Western media and diplomats called the move a Biden administration’s effort to facilitate revival of the 2015 nuclear deal.
"The lifting of some sanctions can, in the true sense of the word, translate into the good will Americans talk, but it should be known that what happens on paper is good but not enough," Amir-Abdollahian told Iran’s state-run INSA news agency on Saturday.
"Good will, in our viewpoint, means that something tangible happens on the ground,” Amir-Abdollahian continued, explaining that Tehran wants “guarantees in the political, legal and economic sectors” that the US won’t simply pull out of the deal again.
The US State Department waived some of these sanctions on Friday, allowing foreign companies to engage in some civilian projects at Iran’s Bushehr nuclear power station, Tehran Research Reactor, and Arak heavy water plant.
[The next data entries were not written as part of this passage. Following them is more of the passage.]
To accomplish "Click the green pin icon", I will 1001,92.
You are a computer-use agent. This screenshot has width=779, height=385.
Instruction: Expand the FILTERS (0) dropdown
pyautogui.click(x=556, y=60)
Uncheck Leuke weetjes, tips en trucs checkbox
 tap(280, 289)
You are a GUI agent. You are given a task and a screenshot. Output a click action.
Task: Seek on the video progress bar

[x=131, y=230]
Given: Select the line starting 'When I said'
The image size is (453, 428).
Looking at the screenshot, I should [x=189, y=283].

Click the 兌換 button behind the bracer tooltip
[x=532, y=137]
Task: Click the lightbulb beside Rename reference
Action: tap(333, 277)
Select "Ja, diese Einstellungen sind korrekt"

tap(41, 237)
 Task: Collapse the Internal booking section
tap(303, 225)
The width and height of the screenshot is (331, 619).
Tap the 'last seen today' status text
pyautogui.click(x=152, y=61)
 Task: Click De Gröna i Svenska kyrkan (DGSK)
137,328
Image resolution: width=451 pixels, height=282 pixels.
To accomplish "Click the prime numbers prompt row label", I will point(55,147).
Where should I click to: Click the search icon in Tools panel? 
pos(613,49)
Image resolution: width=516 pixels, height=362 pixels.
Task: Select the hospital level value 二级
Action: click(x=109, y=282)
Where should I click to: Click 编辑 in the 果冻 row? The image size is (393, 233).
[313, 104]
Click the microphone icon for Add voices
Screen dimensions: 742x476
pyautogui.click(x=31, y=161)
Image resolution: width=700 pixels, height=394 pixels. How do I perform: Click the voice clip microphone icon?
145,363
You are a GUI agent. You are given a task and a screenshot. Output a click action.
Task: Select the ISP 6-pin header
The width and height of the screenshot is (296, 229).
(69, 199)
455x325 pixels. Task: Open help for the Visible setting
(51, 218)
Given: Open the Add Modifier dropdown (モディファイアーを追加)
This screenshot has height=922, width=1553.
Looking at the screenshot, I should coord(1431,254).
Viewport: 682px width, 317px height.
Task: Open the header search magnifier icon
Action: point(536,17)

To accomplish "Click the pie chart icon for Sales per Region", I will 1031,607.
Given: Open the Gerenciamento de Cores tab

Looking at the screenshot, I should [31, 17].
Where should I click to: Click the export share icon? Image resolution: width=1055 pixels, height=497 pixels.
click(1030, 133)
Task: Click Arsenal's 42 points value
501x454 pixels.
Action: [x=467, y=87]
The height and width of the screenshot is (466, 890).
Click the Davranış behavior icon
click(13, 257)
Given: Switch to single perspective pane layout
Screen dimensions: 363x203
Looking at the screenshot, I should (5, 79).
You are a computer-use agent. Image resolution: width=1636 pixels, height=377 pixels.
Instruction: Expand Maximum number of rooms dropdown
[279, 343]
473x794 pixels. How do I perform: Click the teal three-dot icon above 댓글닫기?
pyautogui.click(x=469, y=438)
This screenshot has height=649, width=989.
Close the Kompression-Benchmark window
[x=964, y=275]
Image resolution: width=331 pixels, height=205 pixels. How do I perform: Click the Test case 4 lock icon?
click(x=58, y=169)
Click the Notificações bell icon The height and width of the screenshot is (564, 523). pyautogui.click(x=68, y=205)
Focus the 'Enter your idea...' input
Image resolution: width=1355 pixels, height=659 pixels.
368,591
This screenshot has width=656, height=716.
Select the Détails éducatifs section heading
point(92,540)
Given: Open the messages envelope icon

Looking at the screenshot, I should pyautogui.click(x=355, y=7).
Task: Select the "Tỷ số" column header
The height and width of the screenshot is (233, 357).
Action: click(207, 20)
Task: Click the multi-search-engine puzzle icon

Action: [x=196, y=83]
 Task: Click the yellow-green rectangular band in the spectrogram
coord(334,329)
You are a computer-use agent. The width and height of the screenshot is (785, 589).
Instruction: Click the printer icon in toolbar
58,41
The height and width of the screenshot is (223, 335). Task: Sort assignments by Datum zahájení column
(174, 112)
The waivers come four years after Donald Trump withdrew, in May 2018, from the hard-achieved nuclear agreement of 2015 between Iran and the world powers— the US, China, Russia, Germany, France, and Britain.
The US administration at the time embarked on a campaign of "maximum pressure" to bring Tehran to its knees, only to find Iran firmly standing on its stance about its nuclear enrichment rights.
In response, Iran reduced its commitments under the deal.
When Biden became president, he said he would return the US to the agreement. Since then negotiations started with President Hassan Rouhani administration in Iran. Six rounds were held but went nowhere.
When Sayed Ibrahim Raisi assumed the power in Iran on August 3 last year, he said Iran was ready to continue the negotiations for Washington return but the Americans should lift the sanctions first.
Under President Raisi, Iran put neutralizing the sanctions on top of its economic policies and showed that it is not in a hurry to revive the deal because it is the US that withdrew and it should take the first steps. This approach was taken as the Iranian economy weathered the impacts of the sanctions and began to regrow. Also this position was solidified by the Americans admitting that the maximum pressure campaign failed to make any difference.
"President Biden and all of his senior advisers have said this - the maximum pressure campaign has failed. It was a failure, a predicted failure," Rob Malley, Washington's special envoy to Iran, said in March 2021.
Moreover, State Department Spokesman Ned Price said on January 22 that the "maximum pressure campaign was an abject failure. Everything that it promised, the opposite ended up coming true."
The World Bank recently made positive predictions for the Iranian economy, saying that Iran's economic growth would be 2.4 after several years of negative data.